→ **WHAT IS ASKED**
Name every person that the text on the Baith Diop murder case says was convicted of that killing.

-- start of EXCERPTED TEXT --

Eric Glisson and Cathy Watkins spent 17 years in a New York Jail, wrongly convicted for murdering livery cab driver Baith Diop.
Bronx Supreme Court Judge Denis Boyle exonerated the pair in October after hearing that gang members had confessed to the murder, and yesterday the pair finally had their ankle monitors removed.
Glisson and Watkins are among five people convicted in the murder of livery cab driver Baith Diop, who was gunned down on January 19, 1995, amid a rash of taxi driver murders around New York City.
Three others who were also convicted of the crime in 1997 - Devon Ayers, Michael Cosme and Carlos Perez - are waiting to hear if their convictions will be convicted.
However they will remain in jail over Christmas and New Year, pending their hearing on January 2.
Press accounts had described how, according to police, the Senegalese immigrant begged for his life before being shot in the back and neck. Ballistics showed that he was shot with two .38-caliber handguns that were never recovered.
Fighting for freedom: Glisson wrote to federal prosecutors saying he'd heard the murder was the work of a gang called Sex, Money and Murder
Rather than treat the crime as a fatal holdup, New York Police Department detectives and prosecutors linked it to a complex conspiracy by a band of drug dealers involved in the execution-style killing of FedEx executive Denise Raymond two days earlier.
Investigators alleged that Diop was killed as part of a related scheme to steal a pile of drug money that one of his passengers was carrying that night.

-- end of EXCERPTED TEXT --
-- start of ENTRIES SHOWN --

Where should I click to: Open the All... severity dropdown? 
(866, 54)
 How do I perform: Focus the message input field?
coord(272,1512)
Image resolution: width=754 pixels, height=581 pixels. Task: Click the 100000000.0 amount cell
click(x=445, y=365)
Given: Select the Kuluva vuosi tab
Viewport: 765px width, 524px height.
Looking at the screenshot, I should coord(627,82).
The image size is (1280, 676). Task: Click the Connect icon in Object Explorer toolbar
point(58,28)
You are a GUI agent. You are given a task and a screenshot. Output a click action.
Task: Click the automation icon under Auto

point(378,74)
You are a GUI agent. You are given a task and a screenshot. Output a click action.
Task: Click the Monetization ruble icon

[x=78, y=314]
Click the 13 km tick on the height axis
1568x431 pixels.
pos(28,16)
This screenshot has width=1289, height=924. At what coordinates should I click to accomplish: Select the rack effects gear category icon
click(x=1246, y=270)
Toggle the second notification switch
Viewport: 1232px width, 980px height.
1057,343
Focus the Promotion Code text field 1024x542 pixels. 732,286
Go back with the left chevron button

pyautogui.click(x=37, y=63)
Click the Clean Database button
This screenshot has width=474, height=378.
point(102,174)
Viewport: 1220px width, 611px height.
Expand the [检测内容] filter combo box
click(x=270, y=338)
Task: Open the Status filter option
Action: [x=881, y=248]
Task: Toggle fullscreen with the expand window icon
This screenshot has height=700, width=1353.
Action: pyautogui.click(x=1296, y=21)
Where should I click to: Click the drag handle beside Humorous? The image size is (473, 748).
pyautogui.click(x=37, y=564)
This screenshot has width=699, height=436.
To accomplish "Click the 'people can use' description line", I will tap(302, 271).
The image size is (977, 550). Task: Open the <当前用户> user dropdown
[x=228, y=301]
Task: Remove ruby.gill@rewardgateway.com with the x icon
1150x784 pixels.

-- end of ENTRIES SHOWN --

→ **COMPLETE OUTPUT**
Eric Glisson, Cathy Watkins, Devon Ayers, Michael Cosme, Carlos Perez